▶ **What the exercise asks**:
Write the data out again, exactly as given.

▶ **Extracted data**:
>>
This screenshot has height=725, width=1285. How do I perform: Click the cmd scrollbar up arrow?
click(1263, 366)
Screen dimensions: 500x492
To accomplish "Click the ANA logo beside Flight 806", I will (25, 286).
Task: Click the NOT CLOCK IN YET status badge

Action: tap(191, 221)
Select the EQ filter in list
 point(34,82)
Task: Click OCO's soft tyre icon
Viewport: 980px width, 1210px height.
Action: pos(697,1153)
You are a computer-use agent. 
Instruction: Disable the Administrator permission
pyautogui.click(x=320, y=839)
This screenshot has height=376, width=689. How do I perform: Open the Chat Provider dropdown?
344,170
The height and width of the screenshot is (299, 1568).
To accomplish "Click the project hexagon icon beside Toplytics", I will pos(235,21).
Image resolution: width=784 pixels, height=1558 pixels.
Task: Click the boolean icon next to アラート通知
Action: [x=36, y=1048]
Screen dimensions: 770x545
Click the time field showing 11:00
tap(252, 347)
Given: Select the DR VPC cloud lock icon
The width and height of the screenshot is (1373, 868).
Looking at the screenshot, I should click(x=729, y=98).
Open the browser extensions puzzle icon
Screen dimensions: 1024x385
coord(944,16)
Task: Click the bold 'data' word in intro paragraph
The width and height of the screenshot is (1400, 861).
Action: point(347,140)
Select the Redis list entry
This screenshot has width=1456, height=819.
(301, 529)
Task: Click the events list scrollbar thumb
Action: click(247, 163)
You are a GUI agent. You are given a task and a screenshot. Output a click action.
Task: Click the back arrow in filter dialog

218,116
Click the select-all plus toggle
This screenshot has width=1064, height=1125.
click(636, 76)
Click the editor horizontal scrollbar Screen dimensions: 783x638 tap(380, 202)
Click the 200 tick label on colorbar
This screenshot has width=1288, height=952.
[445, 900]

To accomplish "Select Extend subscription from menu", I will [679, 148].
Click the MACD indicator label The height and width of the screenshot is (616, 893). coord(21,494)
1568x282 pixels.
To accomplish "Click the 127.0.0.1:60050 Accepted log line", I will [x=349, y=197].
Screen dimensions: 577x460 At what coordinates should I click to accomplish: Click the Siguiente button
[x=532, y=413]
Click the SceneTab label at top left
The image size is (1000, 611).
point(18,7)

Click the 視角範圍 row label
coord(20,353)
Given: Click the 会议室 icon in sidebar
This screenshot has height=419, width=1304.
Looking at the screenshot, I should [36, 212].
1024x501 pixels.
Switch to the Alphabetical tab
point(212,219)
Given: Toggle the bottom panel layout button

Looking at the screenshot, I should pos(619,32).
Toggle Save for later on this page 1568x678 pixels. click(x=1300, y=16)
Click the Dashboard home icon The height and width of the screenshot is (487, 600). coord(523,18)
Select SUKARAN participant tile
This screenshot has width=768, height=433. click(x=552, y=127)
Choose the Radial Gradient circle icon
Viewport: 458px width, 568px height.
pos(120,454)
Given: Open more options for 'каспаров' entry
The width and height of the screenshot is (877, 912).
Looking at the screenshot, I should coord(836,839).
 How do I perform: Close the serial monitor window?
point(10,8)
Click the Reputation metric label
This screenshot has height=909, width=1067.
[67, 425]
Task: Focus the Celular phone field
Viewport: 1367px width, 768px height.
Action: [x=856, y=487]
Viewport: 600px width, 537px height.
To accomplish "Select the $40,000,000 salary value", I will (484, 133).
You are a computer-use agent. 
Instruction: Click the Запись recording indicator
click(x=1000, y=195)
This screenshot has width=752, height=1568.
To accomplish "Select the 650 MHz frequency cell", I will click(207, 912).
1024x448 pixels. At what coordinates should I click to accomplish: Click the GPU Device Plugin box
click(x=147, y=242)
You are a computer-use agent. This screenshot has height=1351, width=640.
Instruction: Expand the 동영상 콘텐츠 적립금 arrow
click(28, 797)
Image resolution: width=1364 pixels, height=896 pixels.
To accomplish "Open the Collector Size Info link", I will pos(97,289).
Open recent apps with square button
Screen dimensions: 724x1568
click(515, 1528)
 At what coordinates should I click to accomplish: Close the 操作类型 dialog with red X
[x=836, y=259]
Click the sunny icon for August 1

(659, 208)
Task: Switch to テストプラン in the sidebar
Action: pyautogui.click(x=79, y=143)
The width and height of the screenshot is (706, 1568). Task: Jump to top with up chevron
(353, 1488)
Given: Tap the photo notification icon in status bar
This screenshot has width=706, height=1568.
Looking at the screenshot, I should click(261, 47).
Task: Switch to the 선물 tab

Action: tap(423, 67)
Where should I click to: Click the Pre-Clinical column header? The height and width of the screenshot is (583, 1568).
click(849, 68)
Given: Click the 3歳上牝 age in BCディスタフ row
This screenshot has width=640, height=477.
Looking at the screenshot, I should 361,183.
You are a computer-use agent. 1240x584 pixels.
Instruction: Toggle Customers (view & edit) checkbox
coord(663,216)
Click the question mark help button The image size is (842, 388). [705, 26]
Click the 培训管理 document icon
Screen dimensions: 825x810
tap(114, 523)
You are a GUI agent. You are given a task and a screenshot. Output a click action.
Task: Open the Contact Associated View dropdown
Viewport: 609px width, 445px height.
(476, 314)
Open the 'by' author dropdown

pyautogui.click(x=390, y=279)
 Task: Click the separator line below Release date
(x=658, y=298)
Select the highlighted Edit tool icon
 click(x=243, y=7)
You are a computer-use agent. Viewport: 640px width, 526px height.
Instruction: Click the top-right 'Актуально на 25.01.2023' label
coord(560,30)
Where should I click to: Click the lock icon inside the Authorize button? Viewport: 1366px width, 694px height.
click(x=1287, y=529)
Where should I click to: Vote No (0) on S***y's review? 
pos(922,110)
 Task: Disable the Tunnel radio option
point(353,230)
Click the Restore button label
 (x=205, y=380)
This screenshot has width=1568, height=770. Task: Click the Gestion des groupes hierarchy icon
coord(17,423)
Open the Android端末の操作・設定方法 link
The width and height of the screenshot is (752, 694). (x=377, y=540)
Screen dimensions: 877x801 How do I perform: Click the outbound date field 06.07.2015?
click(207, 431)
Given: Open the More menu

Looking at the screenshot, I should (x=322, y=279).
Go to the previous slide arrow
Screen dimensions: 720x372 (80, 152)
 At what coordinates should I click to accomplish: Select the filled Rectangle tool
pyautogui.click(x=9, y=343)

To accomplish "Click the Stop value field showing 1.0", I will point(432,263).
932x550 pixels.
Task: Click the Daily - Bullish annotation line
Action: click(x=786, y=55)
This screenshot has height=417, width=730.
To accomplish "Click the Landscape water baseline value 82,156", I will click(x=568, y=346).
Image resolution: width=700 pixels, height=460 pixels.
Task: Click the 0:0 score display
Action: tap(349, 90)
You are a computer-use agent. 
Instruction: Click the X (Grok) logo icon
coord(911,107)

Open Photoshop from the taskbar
<<
▶ **Task answer**:
This screenshot has height=725, width=1285. How do I perform: Click the cmd scrollbar up arrow?
click(1263, 366)
Screen dimensions: 500x492
To accomplish "Click the ANA logo beside Flight 806", I will (25, 286).
Task: Click the NOT CLOCK IN YET status badge

Action: tap(191, 221)
Select the EQ filter in list
 point(34,82)
Task: Click OCO's soft tyre icon
Viewport: 980px width, 1210px height.
Action: pos(697,1153)
You are a computer-use agent. 
Instruction: Disable the Administrator permission
pyautogui.click(x=320, y=839)
This screenshot has height=376, width=689. How do I perform: Open the Chat Provider dropdown?
344,170
The height and width of the screenshot is (299, 1568).
To accomplish "Click the project hexagon icon beside Toplytics", I will pos(235,21).
Image resolution: width=784 pixels, height=1558 pixels.
Task: Click the boolean icon next to アラート通知
Action: [x=36, y=1048]
Screen dimensions: 770x545
Click the time field showing 11:00
tap(252, 347)
Given: Select the DR VPC cloud lock icon
The width and height of the screenshot is (1373, 868).
Looking at the screenshot, I should click(x=729, y=98).
Open the browser extensions puzzle icon
Screen dimensions: 1024x385
coord(944,16)
Task: Click the bold 'data' word in intro paragraph
The width and height of the screenshot is (1400, 861).
Action: point(347,140)
Select the Redis list entry
This screenshot has width=1456, height=819.
(301, 529)
Task: Click the events list scrollbar thumb
Action: click(247, 163)
You are a GUI agent. You are given a task and a screenshot. Output a click action.
Task: Click the back arrow in filter dialog

218,116
Click the select-all plus toggle
This screenshot has width=1064, height=1125.
click(636, 76)
Click the editor horizontal scrollbar Screen dimensions: 783x638 tap(380, 202)
Click the 200 tick label on colorbar
This screenshot has width=1288, height=952.
[445, 900]

To accomplish "Select Extend subscription from menu", I will [679, 148].
Click the MACD indicator label The height and width of the screenshot is (616, 893). coord(21,494)
1568x282 pixels.
To accomplish "Click the 127.0.0.1:60050 Accepted log line", I will [x=349, y=197].
Screen dimensions: 577x460 At what coordinates should I click to accomplish: Click the Siguiente button
[x=532, y=413]
Click the SceneTab label at top left
The image size is (1000, 611).
point(18,7)

Click the 視角範圍 row label
coord(20,353)
Given: Click the 会议室 icon in sidebar
This screenshot has height=419, width=1304.
Looking at the screenshot, I should [36, 212].
1024x501 pixels.
Switch to the Alphabetical tab
point(212,219)
Given: Toggle the bottom panel layout button

Looking at the screenshot, I should pos(619,32).
Toggle Save for later on this page 1568x678 pixels. click(x=1300, y=16)
Click the Dashboard home icon The height and width of the screenshot is (487, 600). coord(523,18)
Select SUKARAN participant tile
This screenshot has width=768, height=433. click(x=552, y=127)
Choose the Radial Gradient circle icon
Viewport: 458px width, 568px height.
pos(120,454)
Given: Open more options for 'каспаров' entry
The width and height of the screenshot is (877, 912).
Looking at the screenshot, I should coord(836,839).
 How do I perform: Close the serial monitor window?
point(10,8)
Click the Reputation metric label
This screenshot has height=909, width=1067.
[67, 425]
Task: Focus the Celular phone field
Viewport: 1367px width, 768px height.
Action: [x=856, y=487]
Viewport: 600px width, 537px height.
To accomplish "Select the $40,000,000 salary value", I will (484, 133).
You are a computer-use agent. 
Instruction: Click the Запись recording indicator
click(x=1000, y=195)
This screenshot has width=752, height=1568.
To accomplish "Select the 650 MHz frequency cell", I will click(207, 912).
1024x448 pixels. At what coordinates should I click to accomplish: Click the GPU Device Plugin box
click(x=147, y=242)
You are a computer-use agent. This screenshot has height=1351, width=640.
Instruction: Expand the 동영상 콘텐츠 적립금 arrow
click(28, 797)
Image resolution: width=1364 pixels, height=896 pixels.
To accomplish "Open the Collector Size Info link", I will pos(97,289).
Open recent apps with square button
Screen dimensions: 724x1568
click(515, 1528)
 At what coordinates should I click to accomplish: Close the 操作类型 dialog with red X
[x=836, y=259]
Click the sunny icon for August 1

(659, 208)
Task: Switch to テストプラン in the sidebar
Action: pyautogui.click(x=79, y=143)
The width and height of the screenshot is (706, 1568). Task: Jump to top with up chevron
(353, 1488)
Given: Tap the photo notification icon in status bar
This screenshot has width=706, height=1568.
Looking at the screenshot, I should click(261, 47).
Task: Switch to the 선물 tab

Action: tap(423, 67)
Where should I click to: Click the Pre-Clinical column header? The height and width of the screenshot is (583, 1568).
click(849, 68)
Given: Click the 3歳上牝 age in BCディスタフ row
This screenshot has width=640, height=477.
Looking at the screenshot, I should 361,183.
You are a computer-use agent. 1240x584 pixels.
Instruction: Toggle Customers (view & edit) checkbox
coord(663,216)
Click the question mark help button The image size is (842, 388). [705, 26]
Click the 培训管理 document icon
Screen dimensions: 825x810
tap(114, 523)
You are a GUI agent. You are given a task and a screenshot. Output a click action.
Task: Open the Contact Associated View dropdown
Viewport: 609px width, 445px height.
(476, 314)
Open the 'by' author dropdown

pyautogui.click(x=390, y=279)
 Task: Click the separator line below Release date
(x=658, y=298)
Select the highlighted Edit tool icon
 click(x=243, y=7)
You are a computer-use agent. Viewport: 640px width, 526px height.
Instruction: Click the top-right 'Актуально на 25.01.2023' label
coord(560,30)
Where should I click to: Click the lock icon inside the Authorize button? Viewport: 1366px width, 694px height.
click(x=1287, y=529)
Where should I click to: Vote No (0) on S***y's review? 
pos(922,110)
 Task: Disable the Tunnel radio option
point(353,230)
Click the Restore button label
 (x=205, y=380)
This screenshot has width=1568, height=770. Task: Click the Gestion des groupes hierarchy icon
coord(17,423)
Open the Android端末の操作・設定方法 link
The width and height of the screenshot is (752, 694). (x=377, y=540)
Screen dimensions: 877x801 How do I perform: Click the outbound date field 06.07.2015?
click(207, 431)
Given: Open the More menu

Looking at the screenshot, I should (x=322, y=279).
Go to the previous slide arrow
Screen dimensions: 720x372 (80, 152)
 At what coordinates should I click to accomplish: Select the filled Rectangle tool
pyautogui.click(x=9, y=343)

To accomplish "Click the Stop value field showing 1.0", I will point(432,263).
932x550 pixels.
Task: Click the Daily - Bullish annotation line
Action: click(x=786, y=55)
This screenshot has height=417, width=730.
To accomplish "Click the Landscape water baseline value 82,156", I will click(x=568, y=346).
Image resolution: width=700 pixels, height=460 pixels.
Task: Click the 0:0 score display
Action: tap(349, 90)
You are a computer-use agent. 
Instruction: Click the X (Grok) logo icon
coord(911,107)

Open Photoshop from the taskbar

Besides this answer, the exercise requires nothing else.